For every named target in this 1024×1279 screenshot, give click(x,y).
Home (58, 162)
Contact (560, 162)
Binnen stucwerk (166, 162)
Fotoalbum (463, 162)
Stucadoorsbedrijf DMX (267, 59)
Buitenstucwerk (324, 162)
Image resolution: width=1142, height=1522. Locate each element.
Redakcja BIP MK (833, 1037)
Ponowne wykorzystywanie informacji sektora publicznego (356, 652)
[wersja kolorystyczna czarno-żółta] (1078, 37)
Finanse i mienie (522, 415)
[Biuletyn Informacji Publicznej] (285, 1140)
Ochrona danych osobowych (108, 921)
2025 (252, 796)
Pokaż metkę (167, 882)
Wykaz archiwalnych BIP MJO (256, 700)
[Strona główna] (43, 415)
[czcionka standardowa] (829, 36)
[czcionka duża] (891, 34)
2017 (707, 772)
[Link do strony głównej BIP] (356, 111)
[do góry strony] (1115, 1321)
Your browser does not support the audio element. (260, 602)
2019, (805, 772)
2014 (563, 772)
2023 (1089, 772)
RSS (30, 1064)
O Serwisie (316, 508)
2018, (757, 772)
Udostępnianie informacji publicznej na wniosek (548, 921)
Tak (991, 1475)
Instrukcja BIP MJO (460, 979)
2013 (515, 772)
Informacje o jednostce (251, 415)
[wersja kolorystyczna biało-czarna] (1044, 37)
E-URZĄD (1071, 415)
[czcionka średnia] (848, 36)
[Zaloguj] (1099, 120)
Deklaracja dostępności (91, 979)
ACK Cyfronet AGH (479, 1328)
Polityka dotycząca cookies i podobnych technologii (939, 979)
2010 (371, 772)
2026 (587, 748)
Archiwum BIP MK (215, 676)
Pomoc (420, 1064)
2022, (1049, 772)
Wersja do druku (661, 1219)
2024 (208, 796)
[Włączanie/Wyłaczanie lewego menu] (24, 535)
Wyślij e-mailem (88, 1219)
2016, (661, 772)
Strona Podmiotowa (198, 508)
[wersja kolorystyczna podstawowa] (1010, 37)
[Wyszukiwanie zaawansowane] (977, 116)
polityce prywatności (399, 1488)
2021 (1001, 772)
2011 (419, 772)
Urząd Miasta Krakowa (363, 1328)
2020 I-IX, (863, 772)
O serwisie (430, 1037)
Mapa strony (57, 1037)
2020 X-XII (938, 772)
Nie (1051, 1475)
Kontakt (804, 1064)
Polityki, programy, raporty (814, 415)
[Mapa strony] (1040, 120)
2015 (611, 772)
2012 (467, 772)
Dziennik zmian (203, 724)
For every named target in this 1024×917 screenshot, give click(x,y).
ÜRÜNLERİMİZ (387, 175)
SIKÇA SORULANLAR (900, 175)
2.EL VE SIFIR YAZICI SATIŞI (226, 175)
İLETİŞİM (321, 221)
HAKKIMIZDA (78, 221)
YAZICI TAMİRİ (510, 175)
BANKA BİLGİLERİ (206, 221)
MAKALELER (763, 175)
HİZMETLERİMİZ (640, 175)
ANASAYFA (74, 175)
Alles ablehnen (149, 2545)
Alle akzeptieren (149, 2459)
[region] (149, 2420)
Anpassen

----

- [PROBLEM TO SOLVE]:
Please rewrite the items from the very first line through the line with "2023 (1089, 772)", both included, requests and all, increasing each coordinate in the answers by 97.

- [FULL ANSWER]:
For every named target in this 1024×1279 screenshot, give click(x,y).
Home (155, 259)
Contact (657, 259)
Binnen stucwerk (263, 259)
Fotoalbum (560, 259)
Stucadoorsbedrijf DMX (364, 156)
Buitenstucwerk (421, 259)
Image resolution: width=1142, height=1522. Locate each element.
Redakcja BIP MK (930, 1134)
Ponowne wykorzystywanie informacji sektora publicznego (453, 749)
[wersja kolorystyczna czarno-żółta] (1175, 134)
Finanse i mienie (619, 512)
[Biuletyn Informacji Publicznej] (382, 1237)
Ochrona danych osobowych (205, 1018)
2025 (349, 893)
Pokaż metkę (264, 979)
Wykaz archiwalnych BIP MJO (353, 797)
[Strona główna] (140, 512)
[czcionka standardowa] (926, 133)
[czcionka duża] (988, 131)
2017 (804, 869)
[Link do strony głównej BIP] (453, 208)
[do góry strony] (1212, 1418)
Your browser does not support the audio element. (357, 699)
2019, (902, 869)
2014 (660, 869)
2023 (1186, 869)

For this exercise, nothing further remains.